Two sentiments—clannishness and openness—competed. Clannishness diminished downside risks, guarding against threats from outsiders. Openness elevated upside opportunities, expanding horizons for growth and diversification. The most successful clans and the societies and nations they grew into struck the best balance between these competing sentiments.
They still do. During its quarter millennium of existence, the United States has interacted with other nations in two realms most consistently. One is trade, the other immigration. American trade policy has always attempted to expand American exports, but until the middle of the 20th century, it sought to diminish or at least cap imports. Protective tariffs were the most common tool for controlling imports. Only after 1945 did the United States adopt a policy of free trade. This policy remained in force until the end of the 2010s, when Donald Trump launched a tariff war against China and various other countries.
American immigration policy followed something of an inverse route. Until the 1920s, the United States allowed entry to almost everyone who wanted to come to America. In 1924 Congress imposed immigration restrictions of the sort that have characterized American immigration policy ever since.

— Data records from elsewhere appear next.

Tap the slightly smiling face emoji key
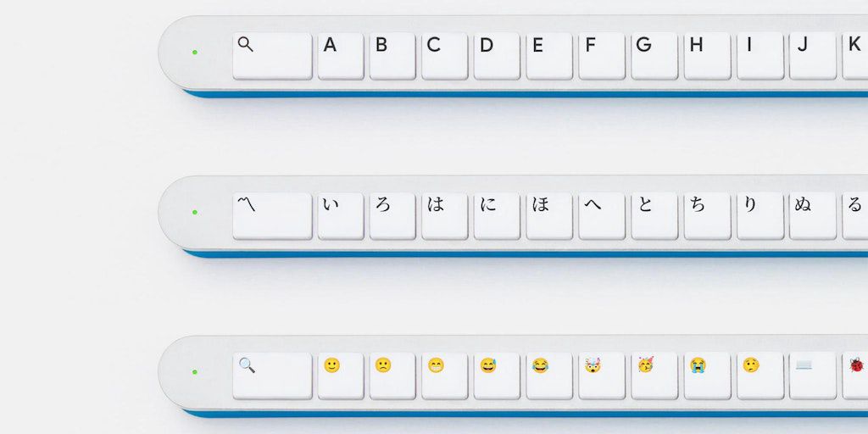868x434 pixels. pos(341,376)
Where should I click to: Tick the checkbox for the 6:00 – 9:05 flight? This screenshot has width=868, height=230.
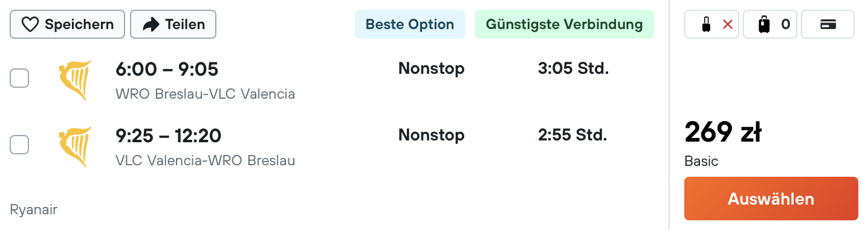(19, 78)
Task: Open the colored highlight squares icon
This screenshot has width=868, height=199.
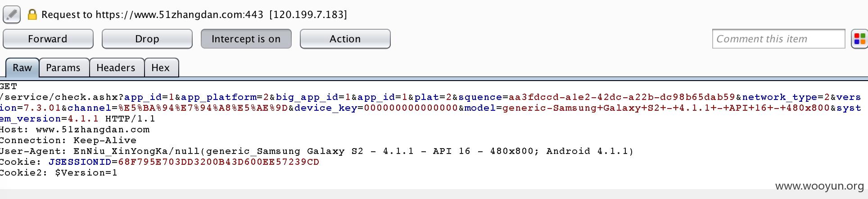Action: [x=859, y=39]
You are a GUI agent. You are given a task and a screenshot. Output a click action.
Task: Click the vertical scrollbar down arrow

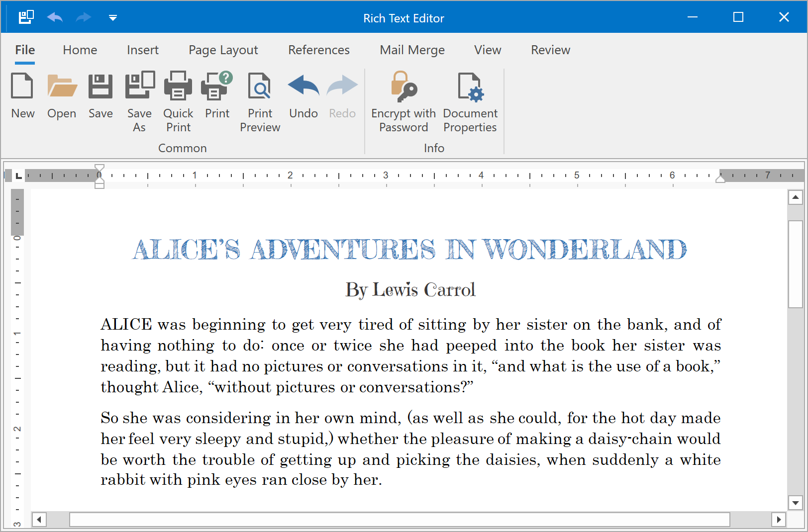[x=796, y=503]
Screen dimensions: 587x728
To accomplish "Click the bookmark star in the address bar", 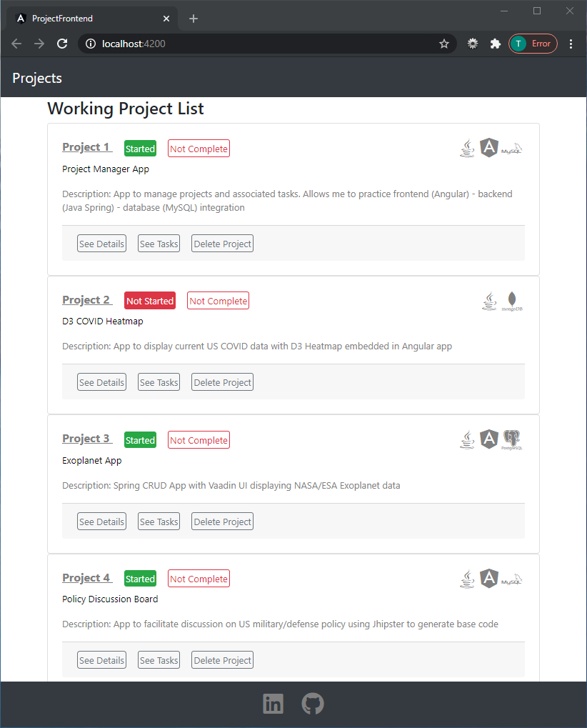I will (444, 44).
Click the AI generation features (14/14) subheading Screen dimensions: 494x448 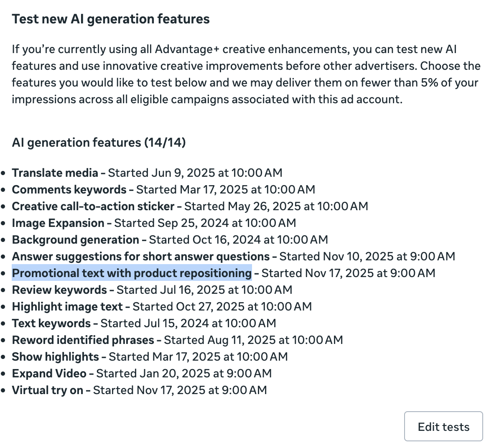pos(99,143)
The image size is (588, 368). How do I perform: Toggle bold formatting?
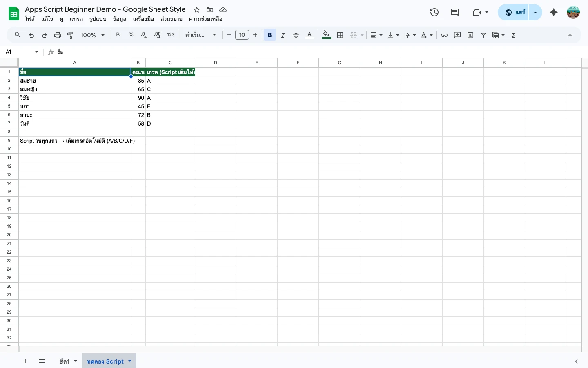270,35
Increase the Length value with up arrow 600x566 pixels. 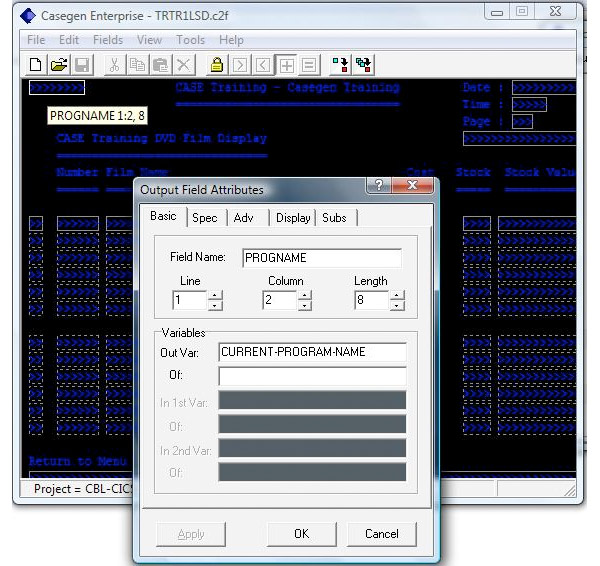(397, 295)
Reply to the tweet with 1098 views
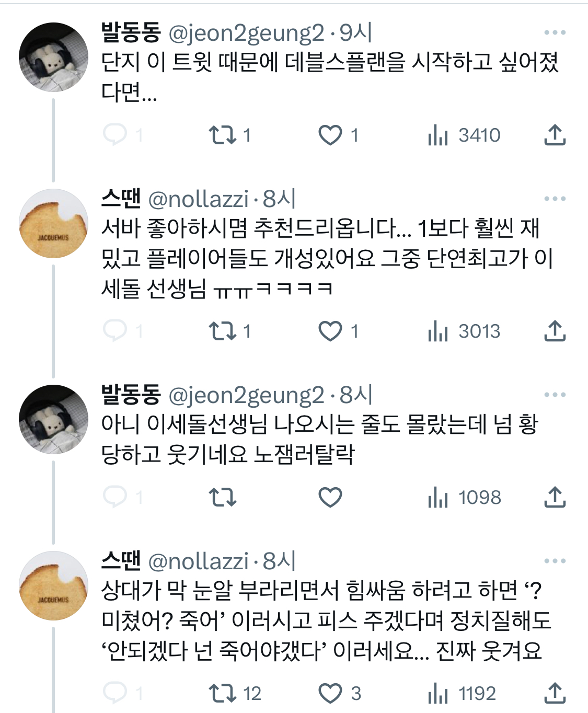This screenshot has height=713, width=588. [x=115, y=497]
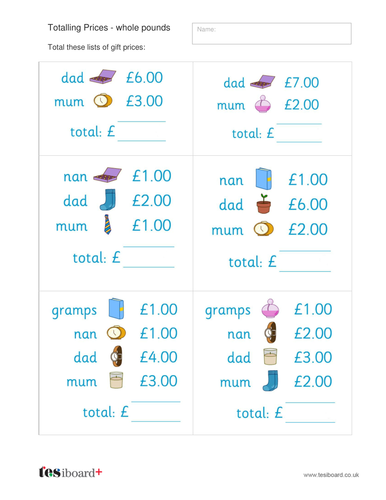Click the blue book icon next to gramps

tap(116, 309)
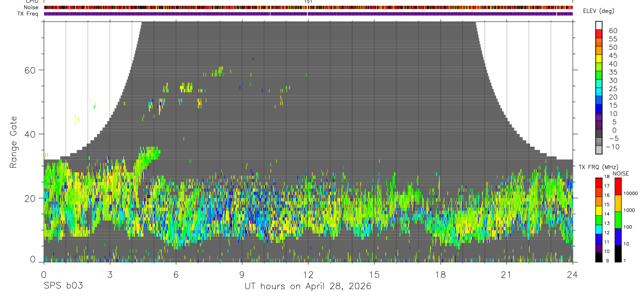
Task: Click the 10000 label on the NOISE scale
Action: [631, 193]
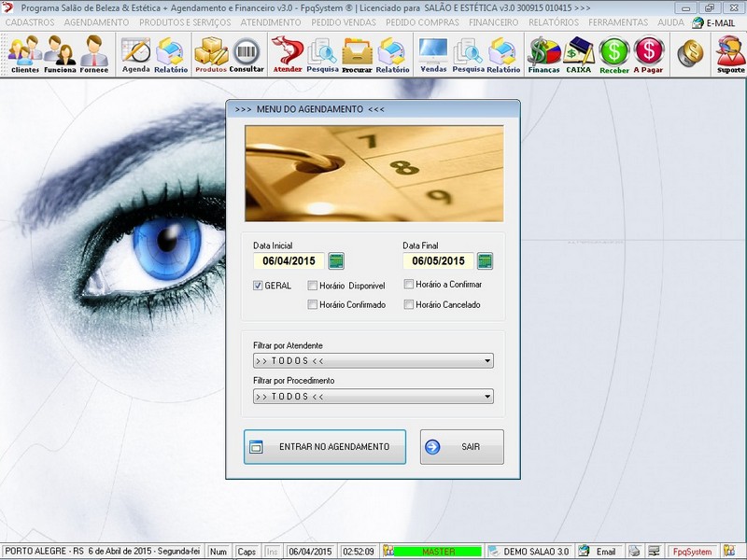Expand the Filtrar por Procedimento dropdown
The image size is (747, 560).
487,397
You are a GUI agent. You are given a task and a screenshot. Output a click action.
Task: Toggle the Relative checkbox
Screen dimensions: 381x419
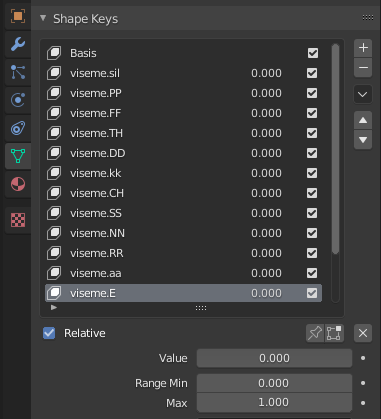point(49,333)
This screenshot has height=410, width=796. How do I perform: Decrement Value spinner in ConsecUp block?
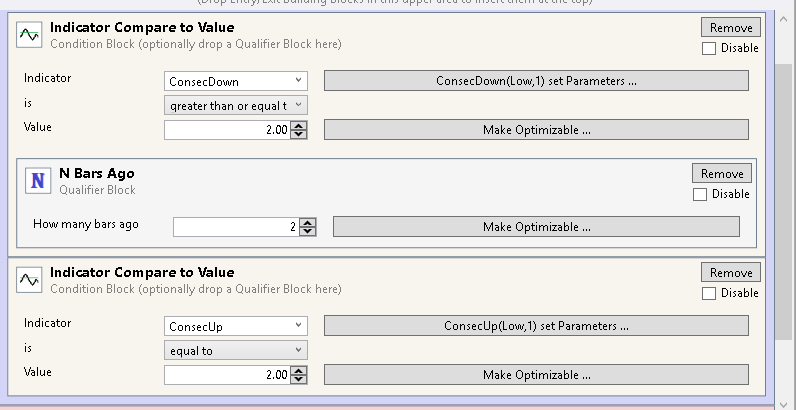coord(299,379)
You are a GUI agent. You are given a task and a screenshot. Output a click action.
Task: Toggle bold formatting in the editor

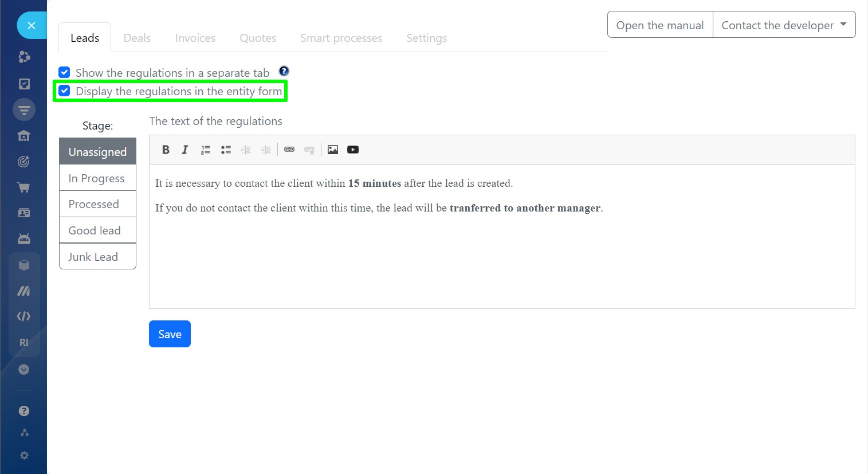(x=166, y=150)
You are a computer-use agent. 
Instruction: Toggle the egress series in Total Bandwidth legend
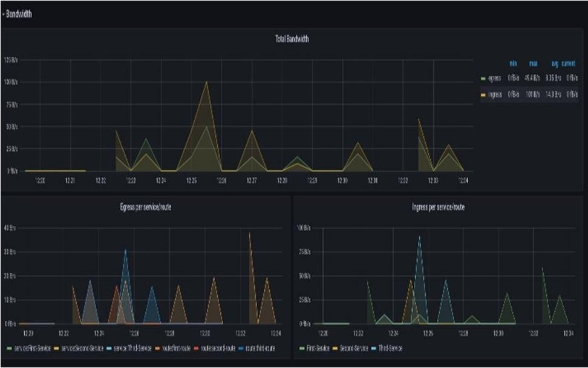(x=495, y=78)
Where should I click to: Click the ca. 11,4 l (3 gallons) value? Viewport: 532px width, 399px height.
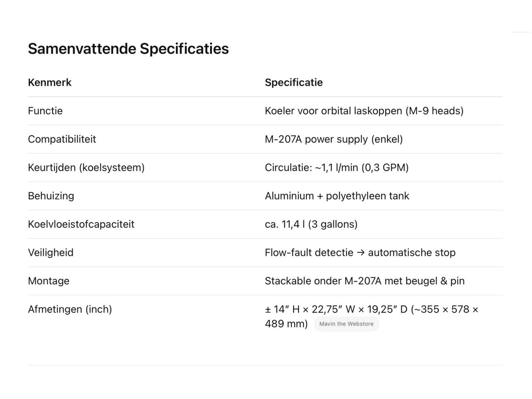point(311,224)
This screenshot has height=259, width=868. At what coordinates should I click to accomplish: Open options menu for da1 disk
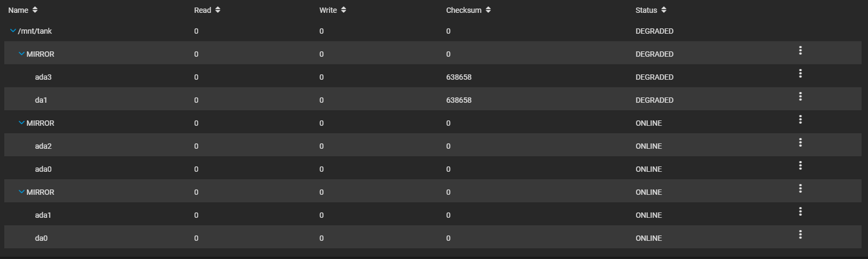[x=800, y=96]
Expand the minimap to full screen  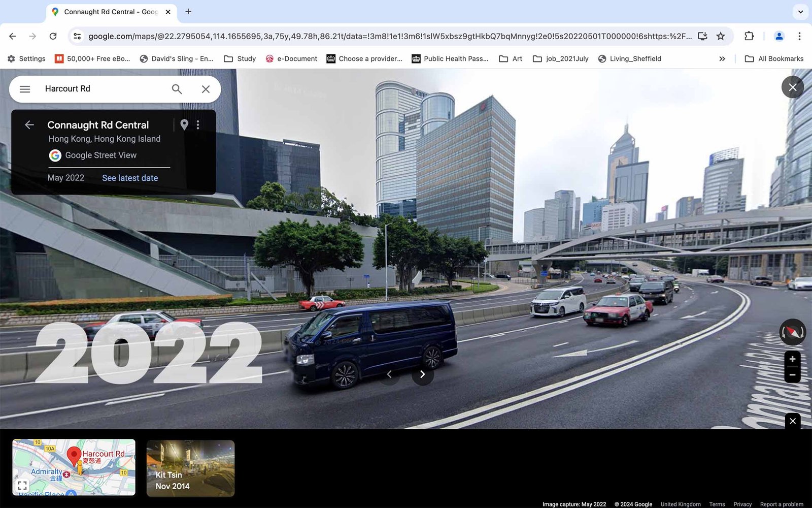(22, 485)
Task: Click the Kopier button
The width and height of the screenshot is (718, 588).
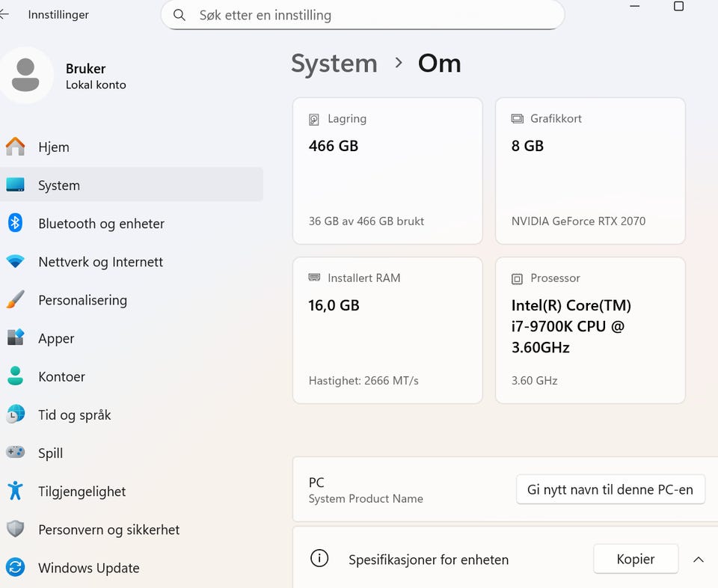Action: pos(635,559)
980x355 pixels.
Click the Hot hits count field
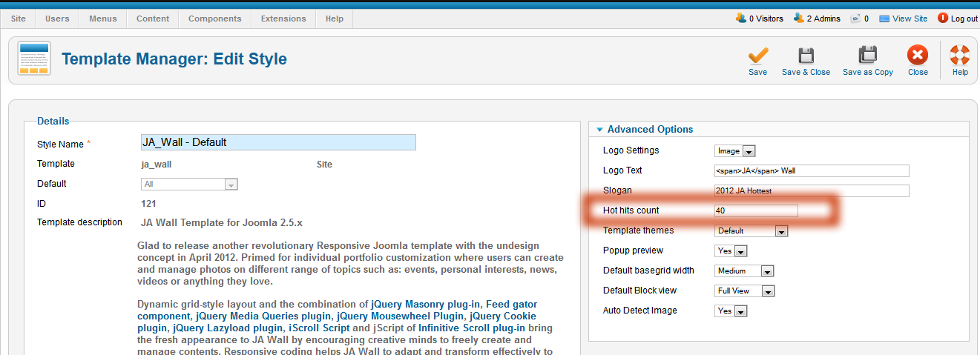pyautogui.click(x=755, y=211)
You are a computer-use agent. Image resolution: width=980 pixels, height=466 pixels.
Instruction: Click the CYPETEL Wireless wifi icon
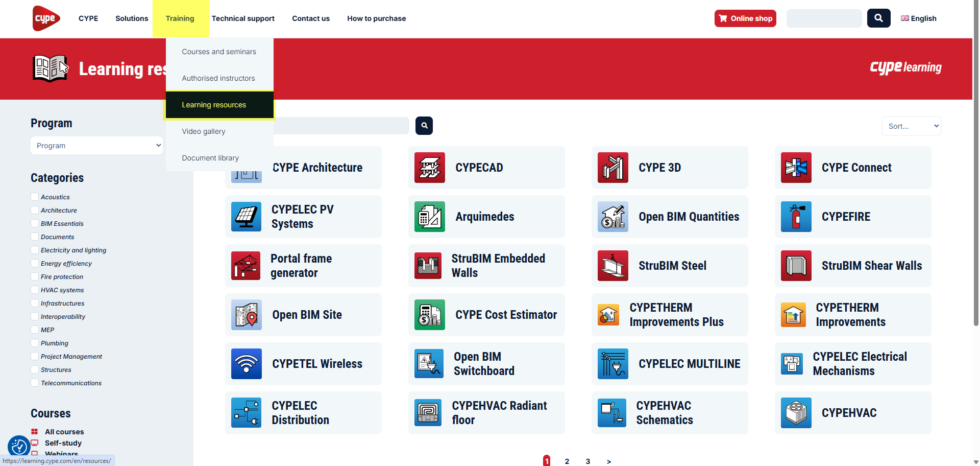pos(246,364)
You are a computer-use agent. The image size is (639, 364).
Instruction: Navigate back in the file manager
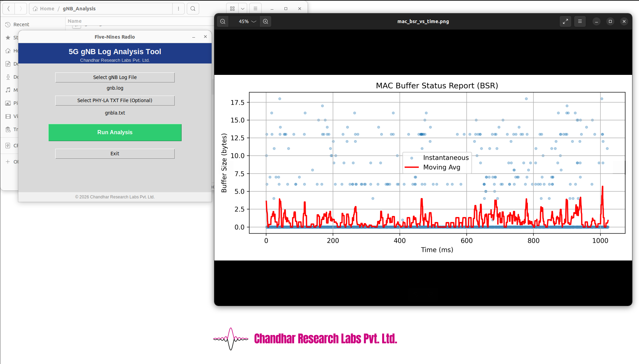9,9
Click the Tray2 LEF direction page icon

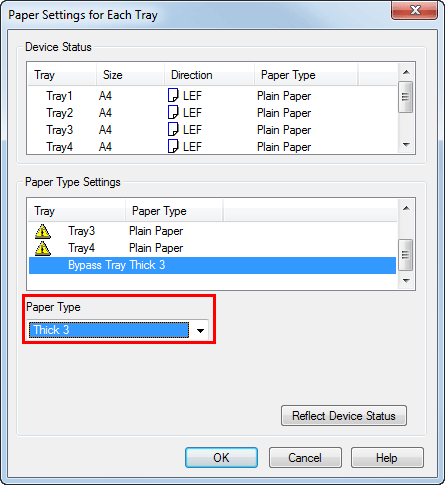(173, 112)
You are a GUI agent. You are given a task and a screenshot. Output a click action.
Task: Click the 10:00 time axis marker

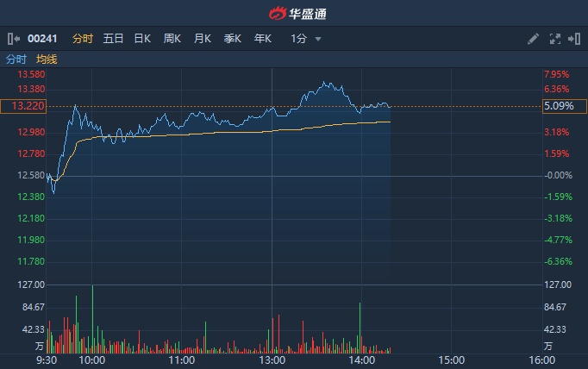pyautogui.click(x=91, y=360)
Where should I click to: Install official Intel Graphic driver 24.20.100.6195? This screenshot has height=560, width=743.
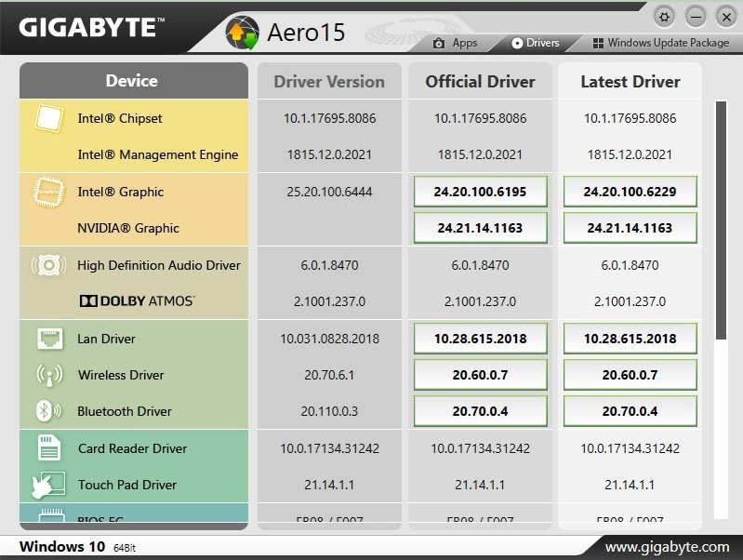click(480, 192)
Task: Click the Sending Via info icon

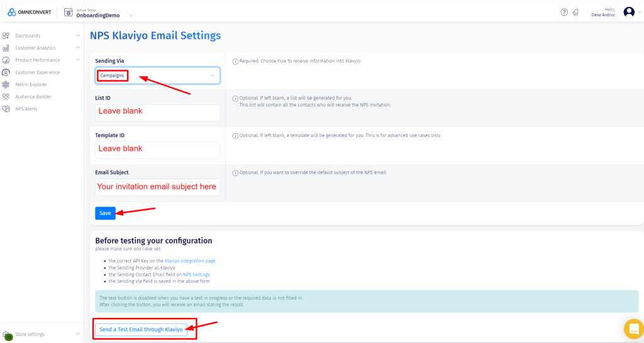Action: point(235,62)
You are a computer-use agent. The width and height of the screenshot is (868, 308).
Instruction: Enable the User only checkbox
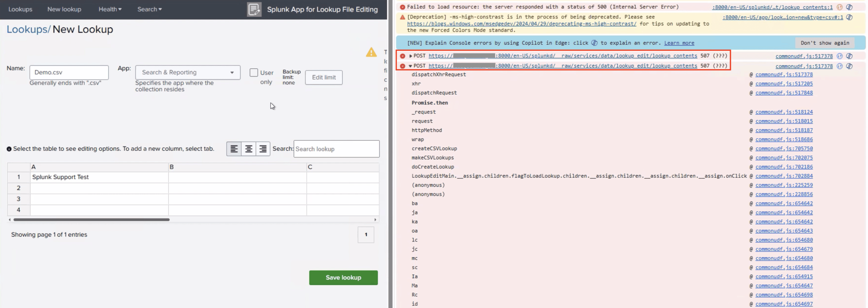tap(254, 72)
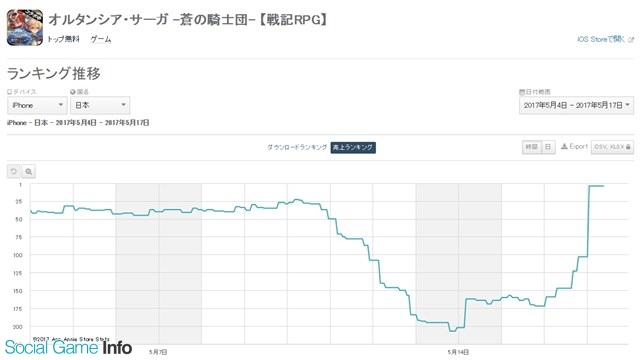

Both trade policy and immigration policy reflected important material interests. American farmers sought foreign markets for their crops, while American manufacturers aimed to protect themselves from foreign competition. Meanwhile, American employers encouraged immigration to keep their labor costs down. Eventually, though, American manufacturers became efficient enough economically to outcompete competitors on the world stage and consented to free trade, while American workers became strong enough politically to limit the entry of foreign competitors for their jobs.
Such material calculations would seem to have little to do with individual sentiments of clannishness and openness. Yet the arguments about trade and immigration were never cast in strictly—or even primarily—material terms. Protectionists on trade conjured specters of invasion by foreign goods and influences that would sap American strength and values. The word "protection" itself brought to mind the clan pulling up the drawbridge against barbarians. Later, free traders spoke glowingly of new opportunities and new horizons for American commerce.
Immigration policy was debated in even more relentlessly emotional language. Restrictionists warned of aliens threatening American culture and the primacy of the native-born. New immigrants were described in explicitly clannish terms: Germans, Irish, Poles. Italians, Catholics, Jews, Chinese, Mexicans and so on. Supporters of immigration, meanwhile, talked glowingly of the new energy and new ideas new people would bring. "Hybrid vigor," a concept from evolutionary biology, was adduced in favor of immigration.
Trade and immigration policies continue to arouse strong emotions. Given the deep roots of these emotions, it would be naive to expect them to go away. As from the earliest days of our existence as a species, we humans harbor fears of outsiders even as we know we can't do without them.